REFORMING THE health care system is dead. Cause of death? Blunt trauma administered not by Republicans, not even by Blue Dog Democrats, but by the green eyeshades at the Congressional Budget Office (CBO).
Three blows: (1) On June 16, the CBO determined that the Senate Finance Committee bill would cost $1.6 trillion over 10 years, delivering a sticker shock that was near fatal.
(2) Five weeks later, the CBO gave its verdict on the Independent Medicare Advisory Council, Dr. Obama’s latest miracle cure, conjured up at the last minute to save Obamacare from fiscal ruin and consisting of a committee of medical experts highly empowered to make Medicare cuts.
The CBO said that IMAC would do nothing, trimming costs by perhaps 0.2 percent. A 0.2% cut is not a solution; it’s a punch line.
(3) The final blow came last Sunday when the CBO euthanized the Obama “out years” myth. The administration’s argument had been: Sure, Obamacare will initially increase costs and deficits. But it pays for itself in the long run because it bends the curve downward in coming decades.
The CBO put in writing the obvious: In its second decade, Obamacare significantly bends the curve upward – increasing deficits even more than in the first decade.
This is obvious because Obama’s own first-decade numbers were built on arithmetic trickery. New taxes to support the health care plan begin in 2011, but the benefits part of the program doesn’t fully kick in until 2015. That excess revenue is, of course, one time only. It makes the first decade numbers look artificially low, but once you pass 2015, the yearly deficits become larger and eternal.
Three CBO strikes and you’re out cold.
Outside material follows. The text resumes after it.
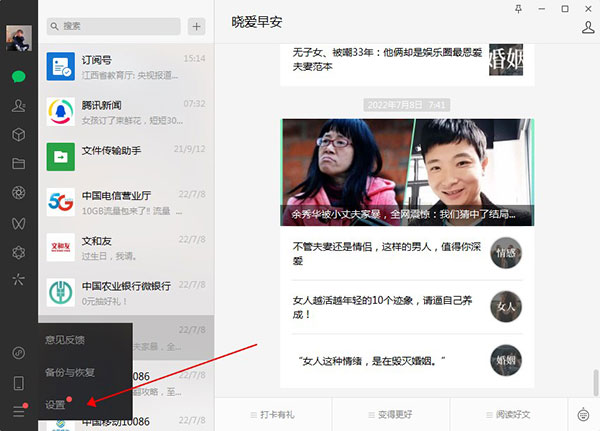Select 意见反馈 in the popup menu
The height and width of the screenshot is (431, 600).
click(x=64, y=339)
Though it must be admitted that the White House itself added to the farcical nature of its frantic and futile cost-cutting when budget director Peter Orszag held a three-hour brainstorming session with Senate Finance Committee aides trying to find ways to save. “At one point,” reports The Wall Street Journal, “they flipped through the tax code, looking for ideas.”
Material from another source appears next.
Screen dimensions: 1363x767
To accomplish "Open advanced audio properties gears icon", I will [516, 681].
LOOKING FOR ideas? Months into the president’s health care drive and just days before his deadline for Congress to pass real legislation? You gonna give this gang the power to remake one-sixth of the US economy?
Not likely. Whatever structural reforms dribble out of Congress before the August recess will likely not survive the year. In the end, Obama will have to settle for something very modest. And indeed it will be health-insurance reform.
To win back the vast constituency that has insurance, is happy with it and is mightily resisting the fatal lures of Obamacare, the president will in the end simply impose heavy regulations on the insurance companies that will make what you already have secure, portable and imperishable: no policy cancellations, no preexisting condition requirements, perhaps even a cap on out-of-pocket expenses.
Nirvana. But wouldn’t this bankrupt the insurance companies? Of course it would. There will be only one way to make this work: Impose an individual mandate. Force the 18 million Americans between 18 and 34 who (often quite rationally) forgo health insurance to buy it. This will create a huge new pool of customers who rarely get sick but will be paying premiums every month. And those premiums will subsidize nirvana health insurance for older folks.
Net result? Another huge transfer of wealth from the young to the old, the now-routine specialty of the baby boomers; an end to the dream of imposing European-style health care on the US; and a president who before Christmas will wave his pen, proclaim victory and watch as the newest conventional wisdom reaffirms his divinity.